Rolle is a Family Islander who was already struggling to cope with the emergency measures that resulted in a 24-hour curfew and weekend-long lockdowns.

In a recent interview with The Nassau Guardian, the mother of six said she is considering using an old school bus as a trailer home and growing her own food to take care of herself and her children.

“I don’t think it’s going to get better, so I’m preparing myself,” Rolle said. 

“I’m looking online for ideas for doing a trailer home. I started building on my property but now I can’t do anything, but they have a lot of old school buses ‘round so I’m trying to get one and make a trailer home.

“I already planted some veggies so [as] this rainy season starts, they [will be] coming up.
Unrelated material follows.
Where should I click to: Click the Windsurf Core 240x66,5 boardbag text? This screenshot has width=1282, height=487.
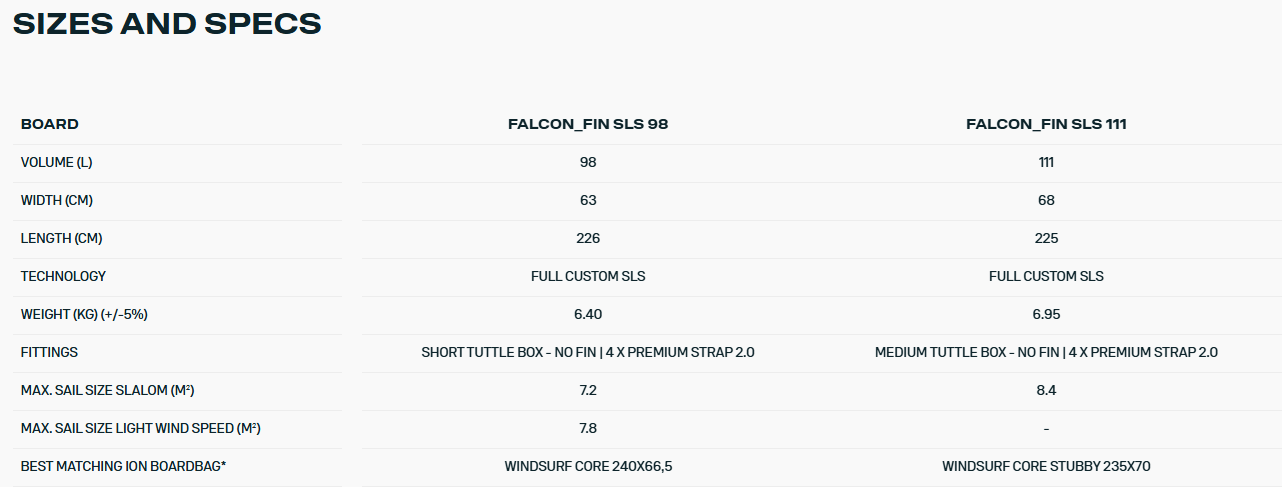588,466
And trying to get some funds to get a well dug…” 

Rolle is unemployed, even before the COVID-19 pandemic struck, but claimed she has yet to hear back from the National Insurance Board (NIB) despite applying for unemployment assistance since February. 

While three of the four children who live with her are on welfare, Rolle said, the social assistance they received provided little help.

She said the other two children live in Nassau with their father, but he has had fewer hours to work since the emergency measures shut down most businesses.

“I have six kids and their dad is still there, but it’s only him one working at this time,” Rolle said.

“I live on the island and he’s in Nassau, so he pays the bills and sends groceries…

“So, the landlord still looking for rent money. Thank God the light, water and BTC on hold for now ‘cause there is not enough income coming in to pay those bills.

“The bank line is long so sometimes the funds can’t come to me on time, so I does have to peck on the little that we have.”

She added, “There are many of people on the island [who] need help. It’s not fair to be on lockdown with no job and the landlord still asking for rent, also on the islands food stores prices went from high to higher and we don’t have it.

…Something needs to be done.”

The government recently established a National Food Committee intended to ensure that all Bahamians in need will have food.